_What needs to be done_: Restate word for word each line of the data, starting at the one containing "Task: Check Use" and running through the last.

_Records for the exercise_:
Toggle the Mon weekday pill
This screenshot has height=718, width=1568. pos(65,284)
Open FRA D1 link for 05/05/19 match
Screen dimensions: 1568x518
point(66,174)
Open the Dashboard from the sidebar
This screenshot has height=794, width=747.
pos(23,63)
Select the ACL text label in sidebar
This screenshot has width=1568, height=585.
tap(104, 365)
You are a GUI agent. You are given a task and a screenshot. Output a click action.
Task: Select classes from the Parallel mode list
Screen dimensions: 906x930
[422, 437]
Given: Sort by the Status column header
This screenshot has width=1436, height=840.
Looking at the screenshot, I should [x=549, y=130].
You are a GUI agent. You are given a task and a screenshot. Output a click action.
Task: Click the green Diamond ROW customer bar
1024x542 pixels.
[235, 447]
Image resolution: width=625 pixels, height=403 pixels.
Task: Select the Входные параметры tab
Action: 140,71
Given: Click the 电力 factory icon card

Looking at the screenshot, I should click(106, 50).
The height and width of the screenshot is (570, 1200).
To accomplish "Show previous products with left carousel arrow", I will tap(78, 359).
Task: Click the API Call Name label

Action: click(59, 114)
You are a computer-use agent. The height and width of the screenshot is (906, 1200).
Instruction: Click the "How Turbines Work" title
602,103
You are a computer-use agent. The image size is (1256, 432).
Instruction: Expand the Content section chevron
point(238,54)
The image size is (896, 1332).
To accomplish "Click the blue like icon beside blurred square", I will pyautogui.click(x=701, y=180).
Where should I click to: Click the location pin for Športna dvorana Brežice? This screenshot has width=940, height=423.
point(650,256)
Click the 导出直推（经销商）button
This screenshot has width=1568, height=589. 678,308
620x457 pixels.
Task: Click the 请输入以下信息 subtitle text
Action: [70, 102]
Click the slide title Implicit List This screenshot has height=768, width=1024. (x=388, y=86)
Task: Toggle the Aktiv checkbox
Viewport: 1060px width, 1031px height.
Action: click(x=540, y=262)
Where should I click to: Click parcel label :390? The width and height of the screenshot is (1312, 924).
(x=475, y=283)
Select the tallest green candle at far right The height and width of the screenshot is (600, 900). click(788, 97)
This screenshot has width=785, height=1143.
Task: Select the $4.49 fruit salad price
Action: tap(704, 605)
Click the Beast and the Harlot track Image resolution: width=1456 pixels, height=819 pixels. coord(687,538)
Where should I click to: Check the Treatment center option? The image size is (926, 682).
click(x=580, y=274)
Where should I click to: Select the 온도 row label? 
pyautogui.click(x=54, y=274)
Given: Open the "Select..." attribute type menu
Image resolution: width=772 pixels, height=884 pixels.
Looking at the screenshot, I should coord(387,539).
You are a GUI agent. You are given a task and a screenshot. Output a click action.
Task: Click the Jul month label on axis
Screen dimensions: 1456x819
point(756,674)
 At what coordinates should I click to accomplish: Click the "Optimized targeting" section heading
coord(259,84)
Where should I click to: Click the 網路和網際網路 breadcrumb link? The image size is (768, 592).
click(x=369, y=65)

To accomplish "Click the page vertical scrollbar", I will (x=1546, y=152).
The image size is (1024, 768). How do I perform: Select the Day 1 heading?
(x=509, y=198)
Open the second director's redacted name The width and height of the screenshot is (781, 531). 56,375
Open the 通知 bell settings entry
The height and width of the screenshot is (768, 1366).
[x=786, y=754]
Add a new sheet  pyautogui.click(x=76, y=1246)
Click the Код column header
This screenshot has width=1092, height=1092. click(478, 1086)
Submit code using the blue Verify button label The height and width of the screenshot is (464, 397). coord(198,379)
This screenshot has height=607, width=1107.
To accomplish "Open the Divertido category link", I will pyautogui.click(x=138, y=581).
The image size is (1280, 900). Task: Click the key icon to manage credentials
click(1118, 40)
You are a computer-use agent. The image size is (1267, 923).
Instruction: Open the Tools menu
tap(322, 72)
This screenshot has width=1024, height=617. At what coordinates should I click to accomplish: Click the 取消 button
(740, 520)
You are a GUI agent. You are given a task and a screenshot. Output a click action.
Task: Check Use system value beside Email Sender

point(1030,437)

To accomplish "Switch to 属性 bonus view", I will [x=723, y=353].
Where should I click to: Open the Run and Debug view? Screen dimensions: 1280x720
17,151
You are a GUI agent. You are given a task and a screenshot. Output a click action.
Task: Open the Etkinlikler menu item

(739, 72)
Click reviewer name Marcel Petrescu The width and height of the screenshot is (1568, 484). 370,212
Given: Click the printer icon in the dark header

_Result below_:
Task: Check Use system value beside Email Sender

point(1030,437)

To accomplish "Switch to 属性 bonus view", I will [x=723, y=353].
Where should I click to: Open the Run and Debug view? Screen dimensions: 1280x720
17,151
You are a GUI agent. You are given a task and a screenshot. Output a click action.
Task: Open the Etkinlikler menu item

(739, 72)
Click reviewer name Marcel Petrescu The width and height of the screenshot is (1568, 484). 370,212
Given: Click the printer icon in the dark header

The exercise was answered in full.